Toques marciais, românticos, brigadas de cavalaria, um longo repertório.
As canções nos celulares lembram-me o piano do Titanic. Alguma coisa grande está afundando por aqui e os sobreviventes flutuam entre os destroços com seus
minúsculos botes jurídicos. Talvez
mais do que partidos, toda uma
etapa da política brasileira parece
ir ao fundo em forma de cheques,
ordens de pagamento, transferências.
Ao pianista não cabe analisar.
Apenas imaginar a melodia para
as frases que se sucedem, voluptuosamente. Não seria melhor fazer alguma coisa além de escrever
notas? O problema é que as frases
me fascinam. E desconcentram.
É assim também com as gravações telefônicas. Numa delas, um
publicitário dizia: "Estive naquela cidade, falei com o japonês e o
caipira da Casa Civil". Foi o bastante para que toda a minha experiência em Brasília ganhasse
um sentido; se, um dia, for escrever algo, está aí o título: "Estive
naquela cidade".
- O problema é a língua das
pessoas: ferem mais do que bala.
Esta foi extraída de uma conversa telefônica entre o contador e
seu irmão policial, que queimou
os papéis de Marcos Valério. De
fato, os trabalhos na CPI são às
vezes um tiroteio de línguas ferinas.
Hesito muito em intervir. Em
primeiro lugar, há a questão do
adversário. Quando era aliado do
PT, discutia política com seus dirigentes: quando entrei no PT,
bem ou mal, discutia também; na
oposição, discutia política. Agora
que os dirigentes que aparecem
estão refugiados atrás de uma
teoria jurídica, não há o que discutir.
Quando o secretário-geral do
maior partido de esquerda do
continente afirma que não vai falar publicamente sobre seus bens,
a lógica que rege a discussão política vai para o espaço. Para leitores como eu o texto é este: esqueçam-me, pois estou enviando a
mensagem de que não há mais
política, salve-se quem puder, ou
tiver um bom advogado.
Esta fuga do espaço político para o jurídico, este suicídio intergaláctico, desconcerta-me e coloca
também a questão humanitária.
No passado, fui ferido, e entre os
policiais que me cercaram havia
alguns agressivos e eram os mais
desprezíveis. Afinal estava ferido e
sangrando, que sentido tinha
aquela agressividade?
Escondidos atrás dos advogados, os que aparecem para depor
estão feridos moralmente. Assim
como é insustentável uma postura
agressiva, ser magnânimo, nessas
circunstâncias, também é repulsivo, por supor algum tipo de superioridade.

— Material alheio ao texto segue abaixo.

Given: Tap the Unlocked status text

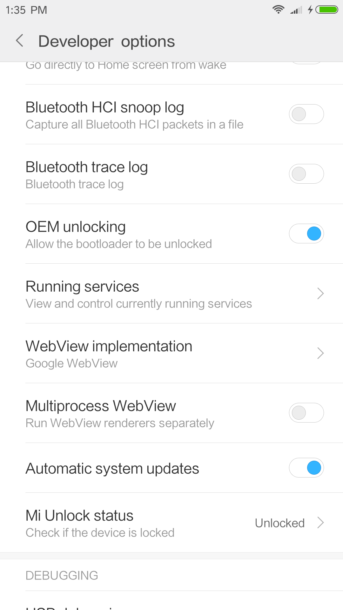Looking at the screenshot, I should pos(280,523).
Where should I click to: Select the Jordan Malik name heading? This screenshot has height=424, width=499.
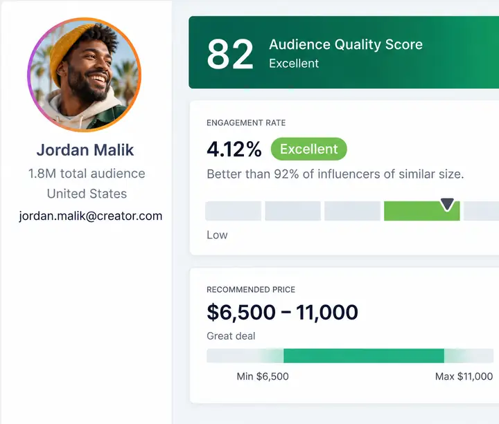[x=85, y=150]
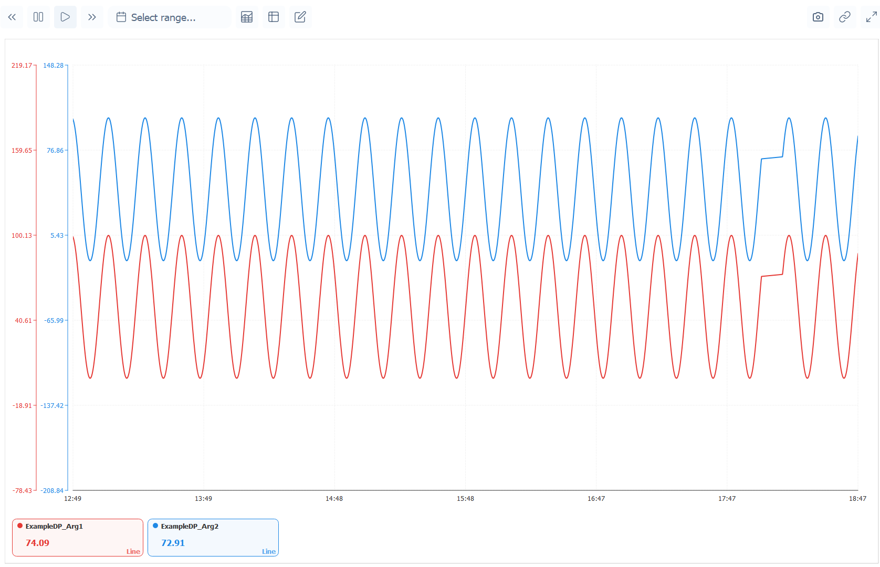Take a chart snapshot with camera icon
Screen dimensions: 880x567
[x=818, y=17]
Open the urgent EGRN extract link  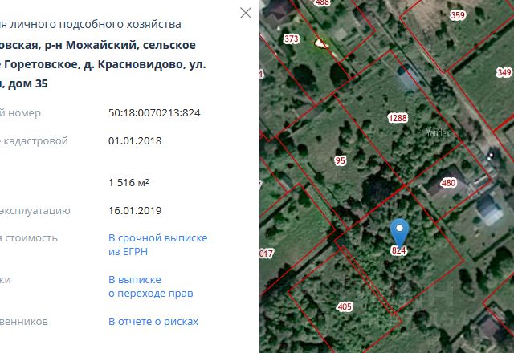pos(157,245)
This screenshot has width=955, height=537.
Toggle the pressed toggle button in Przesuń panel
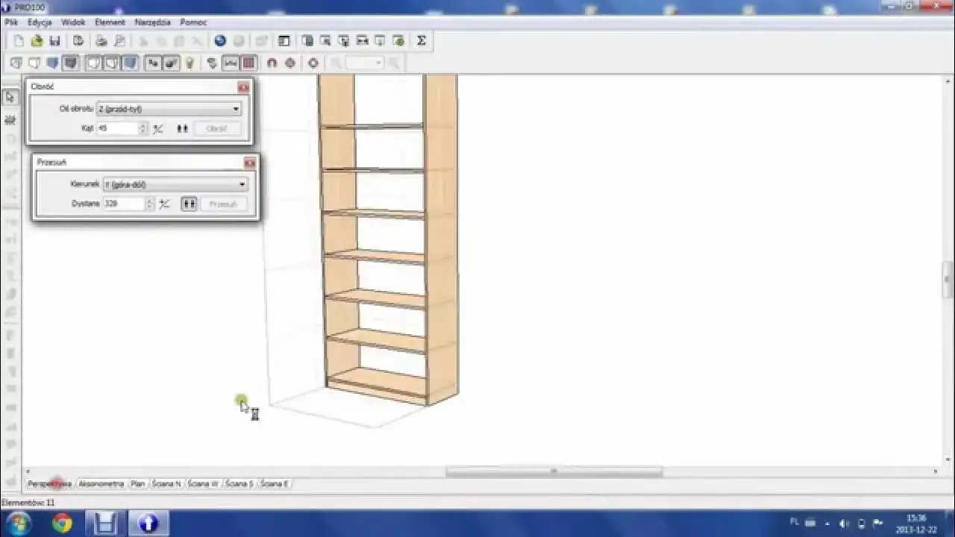[x=189, y=204]
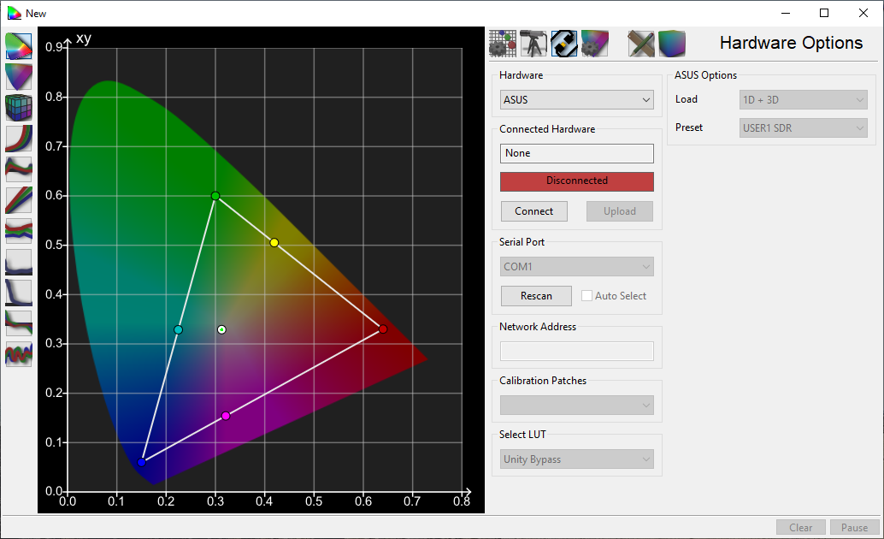Expand the Load dropdown showing 1D + 3D
The height and width of the screenshot is (539, 884).
coord(803,100)
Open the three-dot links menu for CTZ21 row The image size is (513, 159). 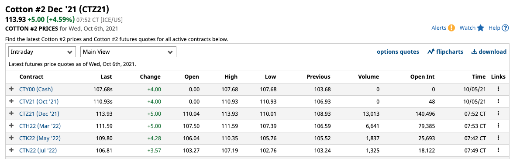pos(498,113)
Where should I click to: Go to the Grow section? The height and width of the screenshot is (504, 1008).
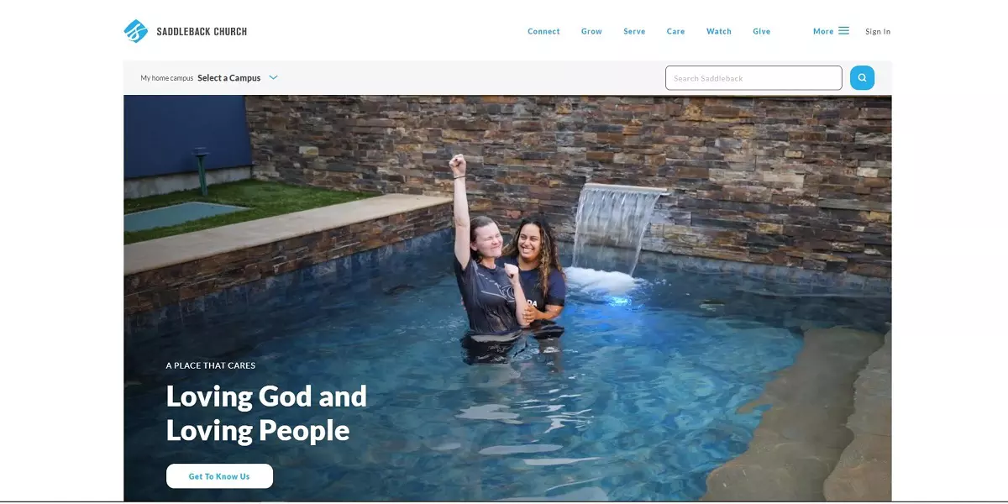(591, 31)
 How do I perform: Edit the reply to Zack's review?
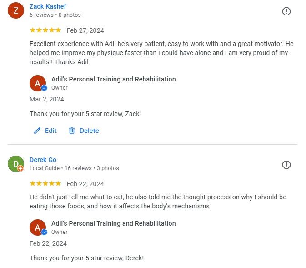coord(50,131)
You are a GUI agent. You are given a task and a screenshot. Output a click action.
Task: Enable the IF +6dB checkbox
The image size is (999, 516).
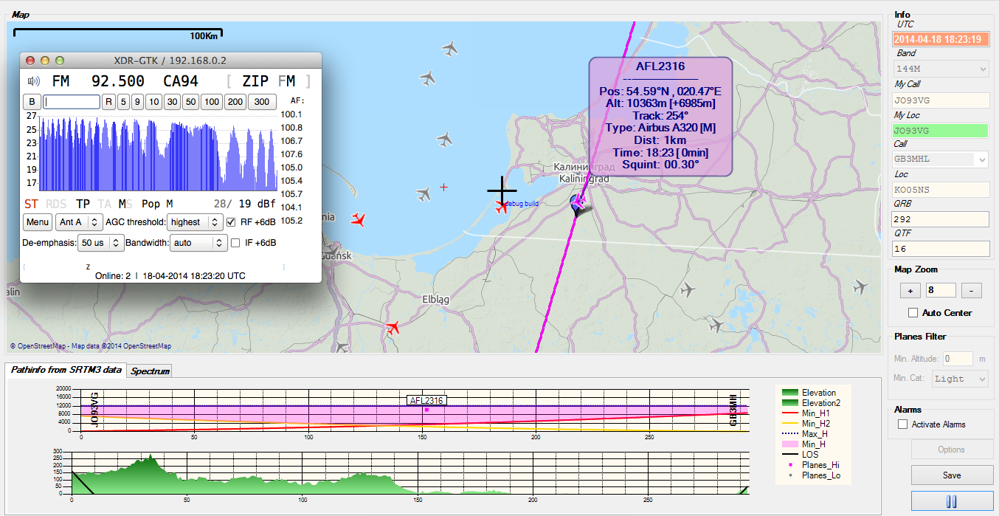click(x=235, y=243)
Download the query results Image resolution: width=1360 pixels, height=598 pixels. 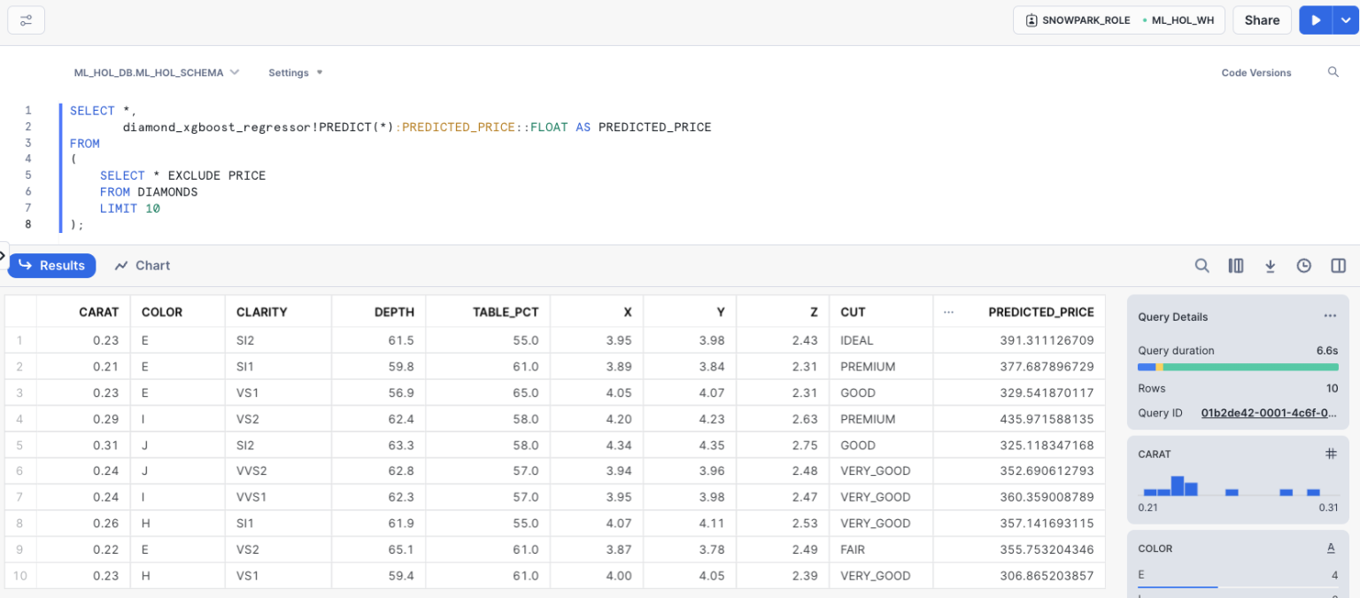coord(1270,265)
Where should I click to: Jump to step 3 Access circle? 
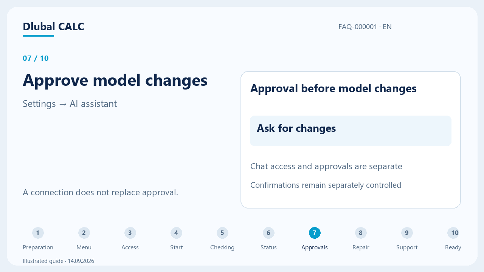coord(130,233)
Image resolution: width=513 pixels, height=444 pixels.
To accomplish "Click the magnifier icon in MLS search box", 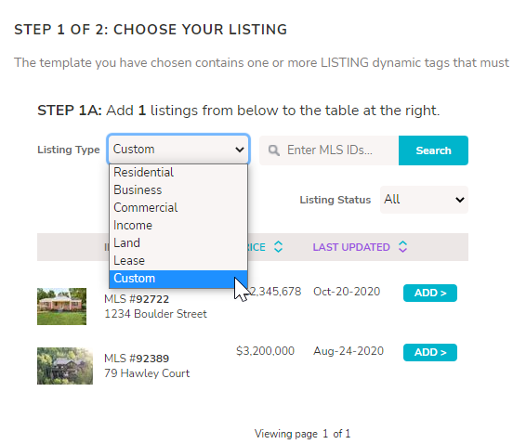I will 273,150.
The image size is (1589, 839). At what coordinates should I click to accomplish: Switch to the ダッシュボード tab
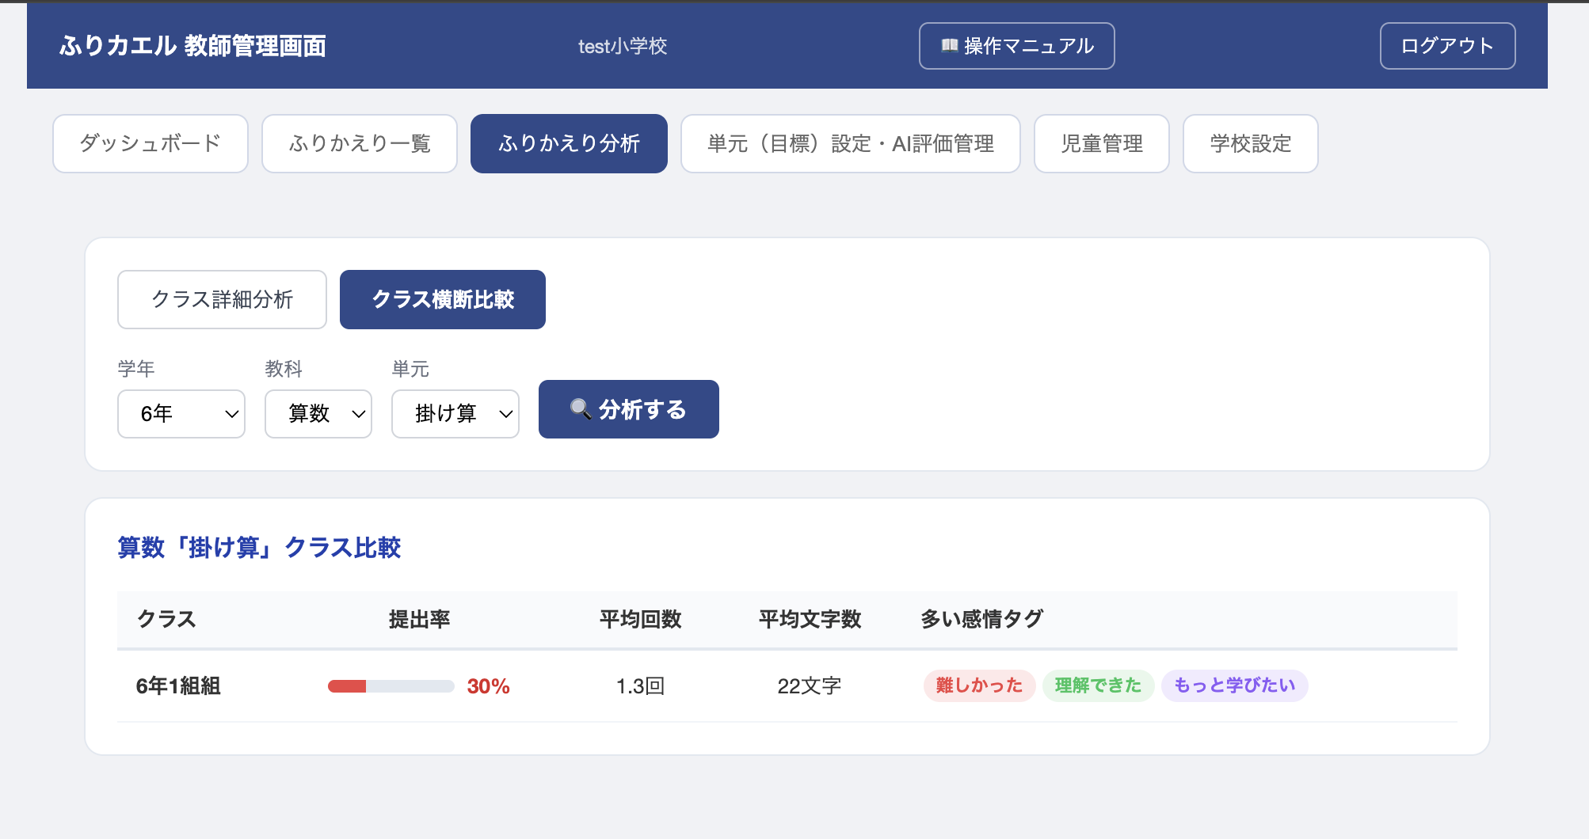pos(151,143)
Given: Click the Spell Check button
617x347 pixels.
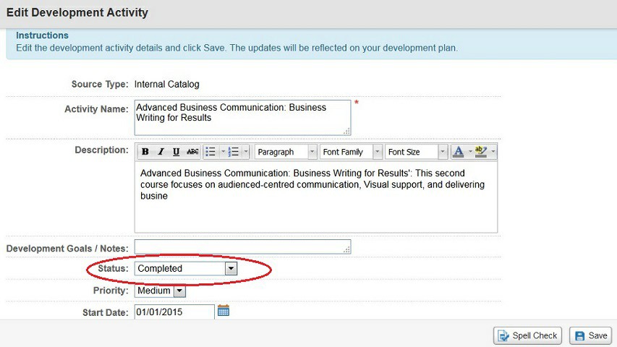Looking at the screenshot, I should point(527,335).
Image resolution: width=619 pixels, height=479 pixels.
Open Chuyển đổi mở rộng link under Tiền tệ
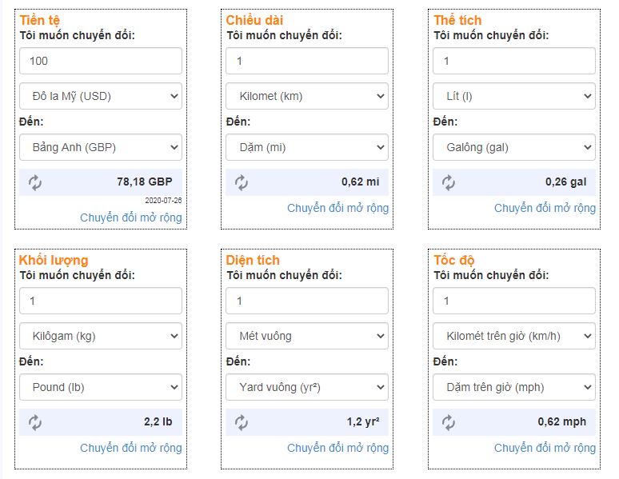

Um tom objetivo e profissional
precisa ser alcançado, sobretudo
por aqueles que se dedicam o tempo inteiro à CPI. São autoridades
democráticas brasileiras investigando o desvio de dinheiro público. Num país como a China da revolução cultural, os culpados exibiam cartazes pelas ruas e eram
expostos à execração popular.
Em Cuba, eram as reuniões de
repulsa. São descritas no livro de
Raúl Rivero, "Provas de Contato",
que, finalmente, aparece no Brasil. Inspiradas pelos chineses,
eram organizadas pelo Ministério
do Interior. Um casal de cientistas
que tinha o hábito de jogar cartas
até meia-noite foi condenado a
ostentar um cartaz: "Somos porcos burgueses".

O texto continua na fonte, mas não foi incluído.